35'000 salariés de Renault sont concernés.

Ça y est, enfin, Renault vient d'obtenir de la part de 3 syndicats majoritaires le feu vert pour son accord de compétitivité. FO, CFE-CGC et désormais la CFDT, qui a annoncé ce lundi 9 janvier qu'elle allait signer l'accord, voilà les signataires de ce projet qui prévoit un nouveau régime pour quelques 35'000 salariés.

Ce texte, désormais donc signé par plus de 50% des voix nécessaires, prévoit plus de flexibilité des travailleurs, demandée par Renault. Cela peut notamment porter en cas de fort besoin sur une heure de plus par jours pour les travailleurs. En échange de quoi, le constructeur s'engage à embaucher 3.600 personnes en CDI sur une période allant jusqu'à 2019, et à reconduire 6.000 contrats jeunes. Pas de quoi pour autant compenser de nombre de départs sur cette même période liés à de départs en retraite, des démissions voire des décès.

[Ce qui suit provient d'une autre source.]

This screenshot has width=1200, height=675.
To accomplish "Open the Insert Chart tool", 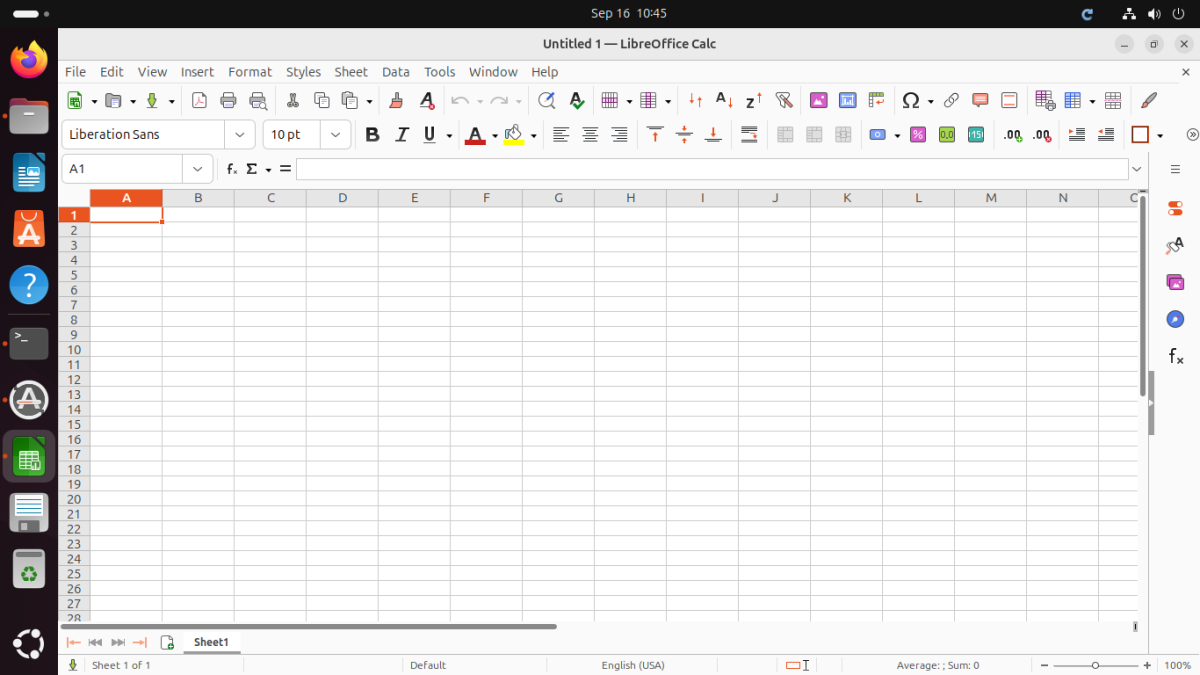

Ce nouvel accord fait suite à celui de 2013, qui portait notamment sur 9.200 départs sur trois ans, et 3.000 embauches, beaucoup plus que les 730 prévues initialement. Un plan qui avait permis à Renault de sortir la tête de l'eau, l'entreprise ayant affiché un bénéfice net en hausse de 7,5% au premier semestre 2016, à 1,5 milliard d'euros.

De son côté la CGT, qui n'a pas encore communiqué sa position, estime qu'il manque dans le nouveau plan proposé par Renault quelques 1000 CDI, et pointe du doigt également le fait que la firme au losange prévoit de réduire de moitié le nombre d'intérimaires, soit 4500 personnes. À suivre donc.